A lack of technology.
Limited resources.
The three issues are interrelated. Anyone who goes to work for a nonprofit quickly learns that the sector is not known for its use of cutting-edge technology. And, since technology is “overhead” and not program investments, nonprofits can actually be faulted by funders, stakeholders, and the media for spending too much on infrastructure and not enough on programs.
It’s a phenomenon activist and professional fundraiser Dan Pallotta discusses in his highly viewed TED talk, “The Way We Think about Charity is Dead Wrong”. We expect nonprofit leaders to accomplish amazing things, but place implicit and explicit restraints on those leaders that ensure they have to accomplish those amazing things with as few resources as possible.

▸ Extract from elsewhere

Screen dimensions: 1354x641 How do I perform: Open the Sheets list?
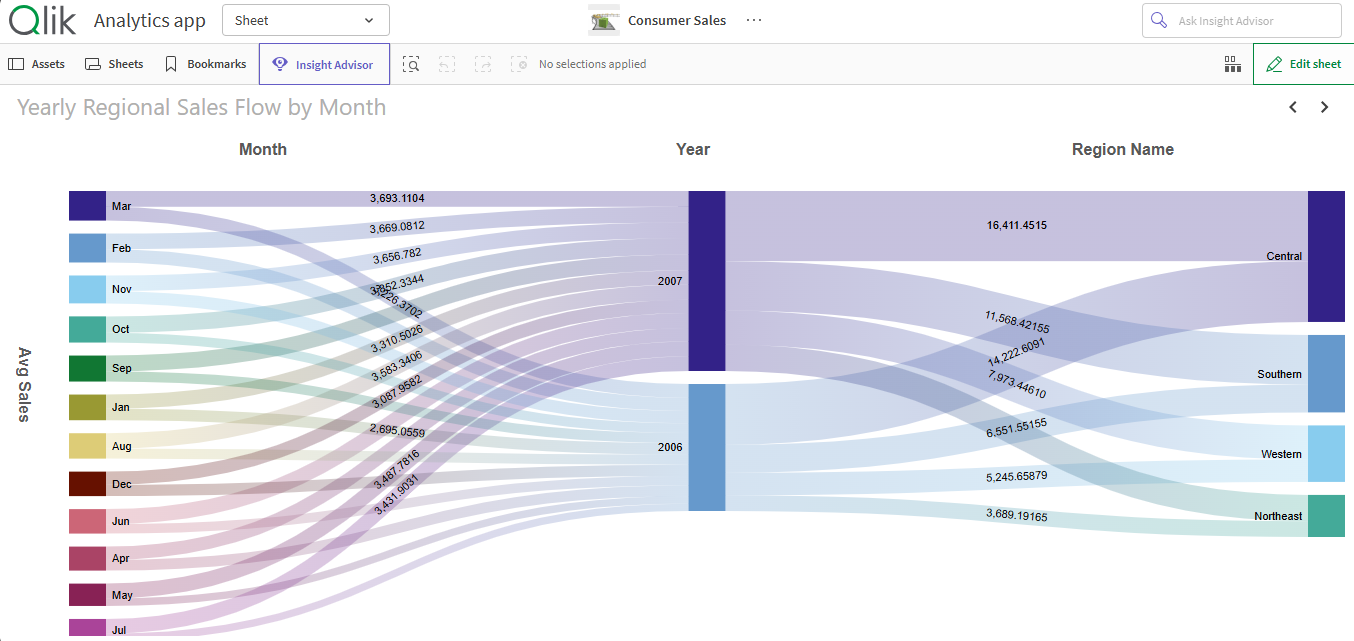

When discussing the private sector no one would argue that investing in technology helps build capacity and frees personnel to focus on value-added, resource building activities. Yet, in the nonprofit sector we expect executives to just find the time to build capacity and identify more resources.
Foundations often build these contradicting expectations into the funding they provide nonprofits. Grants and other funding often include specific requirements to obtain matching money while simultaneously preventing the nonprofit from spending more than a tiny fraction of the funding on anything other than programmatic activities.
The frustration is not lost on nonprofit executives. A recent study by the Center for Effective Philanthropy found that 77% of nonprofit executives found using technology to increase their effectiveness to be a challenge. Those same nonprofit executives indicated that they would like more help from their funders, either in the form of unrestricted dollars that allowed for spending on technology, or through funders providing technological tools that freed up staff time.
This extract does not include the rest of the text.